Nate est toujours à mes côtés, lunettes sur le nez, impassible. Il ne prononce pas un mot.

— Quelque chose ne va pas ?

— Tout va bien, madame.

— Tu peux me parler normalement, je te l'ai déjà dit.

— Nous sommes dans un lieu public, marmonne-t-il.

J'oublie souvent que les murs ont des oreilles.

— Et alors ?

— S'ils nous entendent nous parler avec tant de familiarité, ils pourraient s'imaginer des choses qui sortiraient aussitôt dans la presse. Vous n'avez pas idée à quel point vous êtes surveillée, madame.

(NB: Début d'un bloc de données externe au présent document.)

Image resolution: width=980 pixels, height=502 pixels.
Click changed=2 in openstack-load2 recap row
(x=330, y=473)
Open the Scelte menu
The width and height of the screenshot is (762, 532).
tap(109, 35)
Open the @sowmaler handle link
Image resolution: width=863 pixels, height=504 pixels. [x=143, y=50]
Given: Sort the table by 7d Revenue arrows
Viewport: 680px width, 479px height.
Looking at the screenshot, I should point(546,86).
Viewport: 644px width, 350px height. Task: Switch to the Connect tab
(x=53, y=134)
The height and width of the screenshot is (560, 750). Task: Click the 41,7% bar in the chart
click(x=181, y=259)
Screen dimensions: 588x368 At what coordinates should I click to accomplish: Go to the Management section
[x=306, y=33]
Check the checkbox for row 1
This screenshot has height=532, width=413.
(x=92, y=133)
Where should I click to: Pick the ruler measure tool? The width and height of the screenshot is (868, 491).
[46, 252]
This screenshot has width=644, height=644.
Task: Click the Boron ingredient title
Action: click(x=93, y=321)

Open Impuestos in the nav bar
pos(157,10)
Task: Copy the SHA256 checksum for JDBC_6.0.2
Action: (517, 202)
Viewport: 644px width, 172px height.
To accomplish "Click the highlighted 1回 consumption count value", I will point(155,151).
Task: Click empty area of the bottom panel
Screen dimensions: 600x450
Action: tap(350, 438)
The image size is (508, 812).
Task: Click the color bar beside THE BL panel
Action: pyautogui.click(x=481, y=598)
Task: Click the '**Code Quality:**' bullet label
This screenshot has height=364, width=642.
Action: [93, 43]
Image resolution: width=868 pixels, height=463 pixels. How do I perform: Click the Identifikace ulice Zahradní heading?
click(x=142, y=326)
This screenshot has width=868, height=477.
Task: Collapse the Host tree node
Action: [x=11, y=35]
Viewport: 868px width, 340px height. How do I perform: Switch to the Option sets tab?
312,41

Je ne prononce pas un mot de plus et passe la porte du bureau de mon producteur, située au dernier étage de la tour. D'ici, il a une vue imprenable sur New York. Il est à noter que Nate m'a expliqué bien des choses en chemin, à propos de lui et de la façon dont je suis censée me comporter avec. Il y a différents acteurs qui interviennent dans la carrière d'un artiste musical. Il y a tout d'abord le manager, qui est censé réguler l'emploi du temps, ainsi que les rendez-vous. Ensuite vient l'agent, qui défend les intérêts de son artiste et s'occupe de lui dégoter les meilleurs contrats. Et tout en haut de cette pyramide se trouve le producteur. Lui, m'a dit Nate, c'est Dieu. C'est lui qui avance l'argent et tous les frais pour que le rêve devienne possible et à la fin, si tout fonctionne bien comme il faut, il encaisse un sacré paquet de pognon. En d'autres termes, le producteur est le capitaliste ultime : c'est lui qui détient les capitaux et il investit.

De ce que j'ai compris, lorsque Camilla était encore au tout début de sa carrière, avant l'explosion de son premier album, elle se produisait dans des bars, à New York. Elle n'était même pas payée. Elle avait le droit de boire et de manger. C'est tout. C'était donc, pour elle, une façon de subsister sans avoir besoin de gagner d'argent. Il paraît qu'elle ne se nourrissait pas de la journée, puis s'empiffrait le soir aux frais des établissements dans lesquels elle chantait. Coup de chance, une vidéo d'elle en train de performer est devenue virale sur les réseaux sociaux et c'est là que le producteur lui est tombé dessus. Il a financé son premier album qui a été un succès planétaire, et la voilà ! Le deuxième album est sorti récemment, il fait moins de bruit que le premier, mais c'est toujours pareil, apparemment. En somme, je n'ai pas de quoi m'inquiéter. Si tout se passe bien, il devrait se contenter de me féliciter pour mes performances, puis me demander de retourner sur scène. Camilla a tapé une sacrée crise en annulant tous les shows.